CITTÀ DI CASTELLO – Emozione e tanta soddisfazione si respira in questi giorni all’ASP “G.O. Bufalini”. Il concorso di narrativa giornalistica promosso dal Rotary Club Città di Castello, patrocinato dal Comune tifernate e dall’Ordine dei Giornalisti dell’Umbria, dedicato alla memoria di Eliana Pirazzoli, ha infatti visto premiare alcuni studenti della scuola. E se già il semplice fatto di aver visto partecipare 3 studenti della scuola operaia “Bufalini” ad un concorso letterario era una bella soddisfazione per tutta la scuola, scoprire che hanno addirittura vinto l’ambito premio è stata un’emozione ed una gratificazione unica non solo per i ragazzi premiati, ma anche per i loro compagni ed i professori.

L’anno scolastico 2020-2021 è stato impegnativo per tutti gli studenti italiani ed anche quelli della “Bufalini” hanno svolto le loro lezioni in modalità web, con la didattica a distanza, collegandosi ognuno con i mezzi che aveva, e non hanno potuto frequentare con spirito costruttivo i laboratori, essenziali per chi studia materie pratiche. Proprio quest’anno di pandemia era la tematica da affrontare per il concorso ed i 3 studenti che hanno partecipato sono riusciti a tirar fuori il meglio di sé stessi e sono stati apprezzati dalla giuria.

A Grazia Alberganti, iscritta al primo anno del corso per acconciatori, è stato assegnato il primo premio con il testo Ho visto il mio mondo crollare. 
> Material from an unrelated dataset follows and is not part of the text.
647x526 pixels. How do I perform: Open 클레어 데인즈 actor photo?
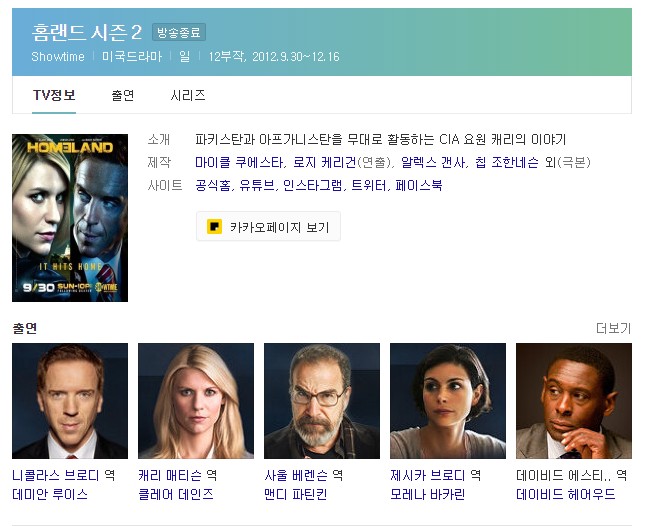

“Io ho visto il mio mondo crollare e sinceramente mi spezza davvero il cuore vedere un uomo con una capacità quasi magica nelle mani dover finire invece cosi: con le “mani legate” …. e senza alcun aiuto… solo tante promesse. Soldi per sostenere le famiglie in difficoltà… tante parole ma zero fatti, anche le piccole speranze finite nel nulla. Ho visto mio padre in crisi come non l’avevo mai visto e io che sono sempre stata una persona molto ottimista, che sempre sperava in una soluzione e lo sosteneva il più possibile, sono crollata in una depressione quasi insopportabile… una voglia di vivere minima e una speranza inesistente di un futuro normale”. 

 

Ma le soddisfazioni non sono finite qui perché a Vittoria Beccafichi, iscritta al corso per acconciatore, è stato assegnato il Premio speciale dell’amministrazione comunale con Lavoratori fuori orario.

“(…) Ho visto i miei genitori invecchiare in un anno, li ho visti piano piano spengersi. Pensare che, per quasi 18 anni, mi sono sempre vantata di avere genitori “non giovanissimi”, ma molto più dinamici di tanti altri, molto più giovani di loro. Non è colpa di nessuno, lo so! Ma alcune cose me le chiedo: è possibile che nessuno parli di quello che vive la mia famiglia e di conseguenza io? È così insignificante la vita di una donna, mia madre, che ha sempre dato tutto per il suo lavoro? Perché si parla di tutto, di tanto, di troppo, ma di questo no?”.

 

Sesto posto, infine, per Samuele Merli, iscritto a ristorazione, con il testo Covid-19: una generazione in lockdown.